When
you "put one next to the other", they may "look identical" to
your eyes. Who's to say how they look to someone else? We each have individual vision sensitivities. As for producing identical measurements, I'm not convinced by rhetoric.
Let's look at measurements from both. The
NEC MultiSync PA311D and
Eizo ColorEdge CG319X were both measured and tested by
prad.de.
Let's start with Full Native Gamut and with the factory calibration, as you believe that "is more accurate than calibration" by the user with a colorimeter. By the way, I've seen the comment
on another forum which refers to them as "cheap, toy-colorimeters". I disagree with that characterization, as I do with the some of the other assertions being made here.
At full gamut, PRAD measures
Delta C which shows chroma/saturation errors. Delta C error is perhaps more noticeable as color shift in neutral values, particularly shadows. Here is the Full Native Gamut using each monitor's factory calibration showing the Delta C and Gamma results (6500 K, 2.2 Gamma, 140-160 cd/m2) for
the NEC PA311D and
the Eizo CG319X. You can place the linked charts one below the other and see that their both very good with the Eizo only slightly better. Keep an eye on the Delta C numbers as we go along, as a theme will develop.

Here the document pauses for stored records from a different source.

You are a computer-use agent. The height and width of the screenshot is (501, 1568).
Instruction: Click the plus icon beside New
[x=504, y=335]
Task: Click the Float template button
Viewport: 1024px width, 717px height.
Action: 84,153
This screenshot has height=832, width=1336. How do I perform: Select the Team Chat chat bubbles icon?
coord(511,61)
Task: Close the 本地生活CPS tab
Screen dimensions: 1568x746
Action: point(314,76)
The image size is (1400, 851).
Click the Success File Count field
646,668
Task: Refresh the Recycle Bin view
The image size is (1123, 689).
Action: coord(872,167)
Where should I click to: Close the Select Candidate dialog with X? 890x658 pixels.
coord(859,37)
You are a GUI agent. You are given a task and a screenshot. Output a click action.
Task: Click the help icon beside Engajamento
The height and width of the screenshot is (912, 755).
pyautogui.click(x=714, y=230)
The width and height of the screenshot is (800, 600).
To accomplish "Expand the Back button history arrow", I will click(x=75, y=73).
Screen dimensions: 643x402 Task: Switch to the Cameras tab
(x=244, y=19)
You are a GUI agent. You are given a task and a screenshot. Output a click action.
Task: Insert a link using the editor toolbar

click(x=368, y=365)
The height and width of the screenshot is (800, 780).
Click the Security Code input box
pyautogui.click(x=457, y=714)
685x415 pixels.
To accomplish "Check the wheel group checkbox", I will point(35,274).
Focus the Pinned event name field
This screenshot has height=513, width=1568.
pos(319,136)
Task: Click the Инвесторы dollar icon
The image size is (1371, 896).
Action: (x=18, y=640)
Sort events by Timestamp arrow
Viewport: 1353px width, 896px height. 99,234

Since we may be working in a specific color space, let's look at the factory calibrations for Adobe RGB and how well they transform from their native color gamut. Here is the
NEC PA311D result and
the Eizo CG319X. Both produce outstanding Delta E results hovering at or below dE 0.5, an imperceptible difference. The Delta C results are nearly identical for the Eizo in both Native and Adobe RGB. While the NEC Delta C error
range has started to creep up a bit, overall it's about the same as in Native gamut.
Since many professionals and consumers have incorporated motion/video into their work, lets look at
DCI-P3 and its 2.6 Gamma with the results from their factory calibrations. Here's the
NEC PA311D and the
Eizo CG319X. Here we see some major differences in both Delta E and Delta C results.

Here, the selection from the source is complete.